Dear Miss Lonelyhearts: My husband says he’s leaving me! We had a big fight when we were closing up the lake. He went beet red, yelling at me: “Go home, before I explode!” I could see the purple vein in his forehead sticking out.
He sounded like he was going to get violent again. He hit me about a year ago, but he was very, very sorry and begged for my forgiveness, so I didn’t leave him.
This time I just grabbed my bag and left. He didn’t come home until the next day. I was relieved. But, to my shock, when he finally got home, he said he was calling his lawyer and wants out of the marriage. He left very quickly. I was crying so hard. I yelled after him, “Where are you going?” and he said, “Somewhere I’m appreciated!” I watched him drive away in his truck.
My son came home a few hours later, and said he saw Dad’s truck parked at my girlfriend’s house. She’s divorced, and knows my marriage has also been in trouble. And she’s always fishing for dirty details about our love life. Then things started to fall into place — she’s really sexy-looking and my husband has always had an eye for her. That’s where he’s been going to get “appreciated!”
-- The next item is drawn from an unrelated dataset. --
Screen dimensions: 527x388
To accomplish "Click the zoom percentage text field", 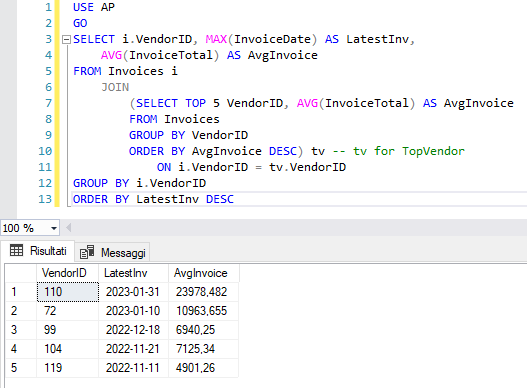I will point(25,228).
I phoned her repeatedly, but she wouldn’t pick up, so I drove over. His truck was nowhere in sight, and she had the curtains pulled shut and wouldn’t answer her doorbell, but her car was still there. Please help!
— Furious Wife, West End
Dear Furious: Don’t hang on just so your “friend” can’t get him to herself. Your husband wants out of the marriage and he’s been physically violent to you already. Recently, he’s been “ready to explode” again, and he’s now hinted boldly he has somebody else. So, why not let him exit the marriage?
Just be sure to get yourself a good divorce lawyer ASAP, and make sure you get a fair deal for you and your son. As for this “friend,” go ahead and tell her off, if it’ll make you feel better. If it’s any comfort, she already knows how your husband treated you, and given time, she’ll also be the target of his temper.